Administration: Indexing Strategies

Basic Strategies

Overview | Criteria | Table Joins | Aggregations | Ordering

Optimizing Count Aggregations

Count aggregations are any SELECT statements that request “COUNT(*)”, “COUNT(column)”, or “COUNT(DISTINCT column)”, regardless of whether there is a GROUP BY clause. These queries are optimized using a collection of Omnidex indexes. Each column that is referenced in the GROUP BY clause and referenced in the COUNT clause must be indexed using a standard Omnidex index. Omnidex will use all of these indexes in combination to optimize the query.

The advantage of this optimization approach is that a small number of indexes can support nearly any combination of GROUP BY columns, providing high performance at little cost.

There are some situations in which specialized indexes are better for optimizing a query. When a GROUP BY column has especially high cardinality, such as over 64,000 distinct values, it is necessary to create a multi-column index as described below. Additionally, if the same GROUP BY columns are used frequently, a multi-column index will provide even faster performance.
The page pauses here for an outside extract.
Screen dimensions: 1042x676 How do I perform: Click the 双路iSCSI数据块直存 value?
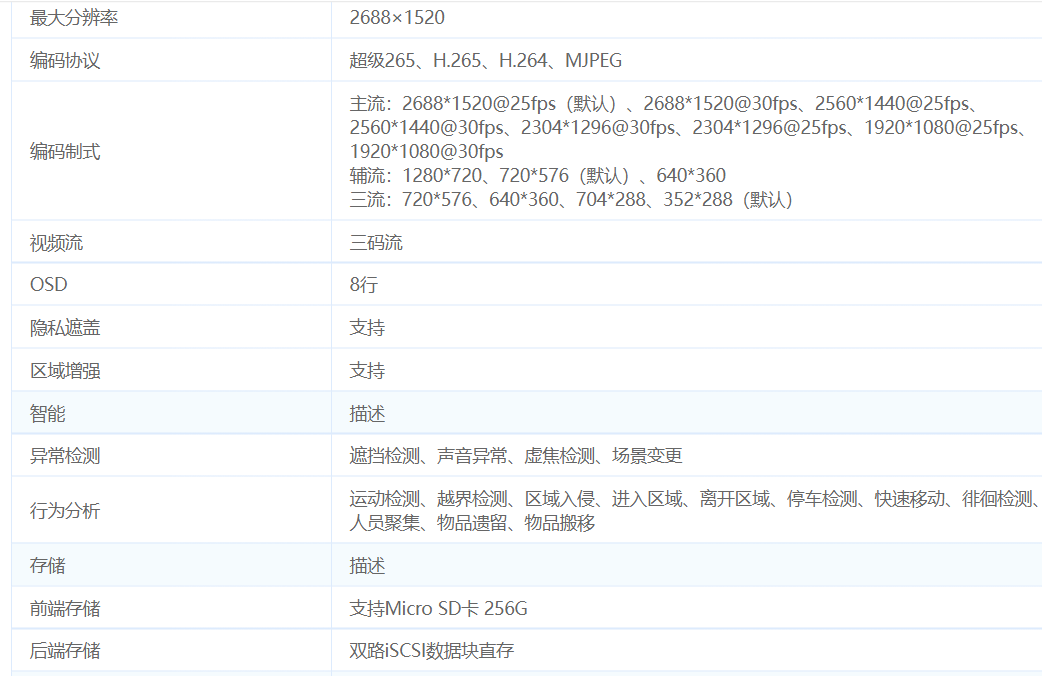[x=431, y=651]
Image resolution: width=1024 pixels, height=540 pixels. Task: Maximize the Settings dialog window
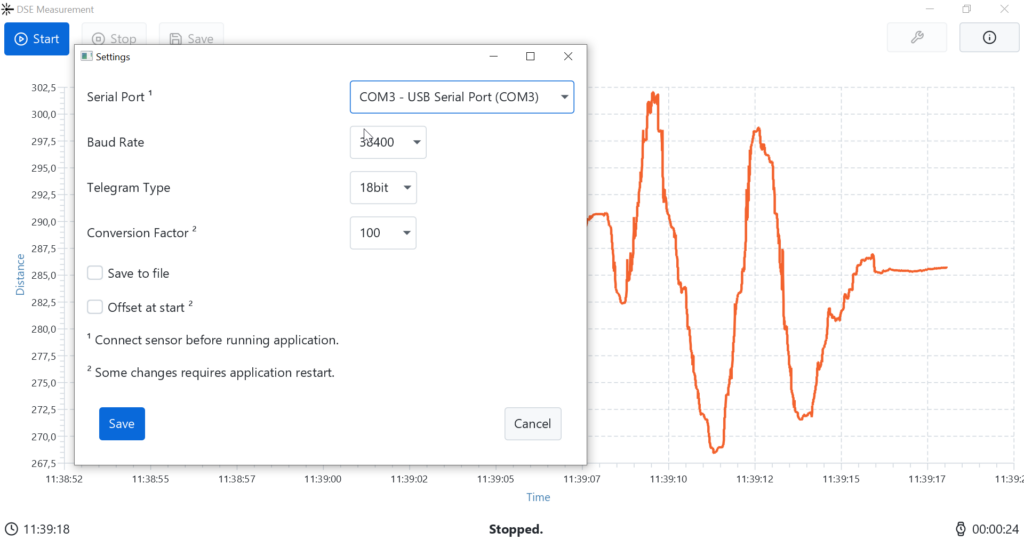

Optimizing Other Aggregations

Aggregations that use the SUM, AVERAGE, MIN and MAX functions are optimized by creating an index containing all of the columns in the GROUP BY clause and all of the columns referenced in SUM, MIN, MAX and AVERAGE functions. It is preferable to have the columns in the GROUP BY clause precede the columns being aggregated. The order of the GROUP BY columns does not make much difference, though if the same GROUP BY clause is repeated used, then order the columns in the index the same way.

Some applications will use GROUP BY clauses that consist of columns from a child table and columns from parent or grandparent tables. In these cases, the Omnidex index in the child should include all columns from the child table as well as the foreign keys that point to the parent table.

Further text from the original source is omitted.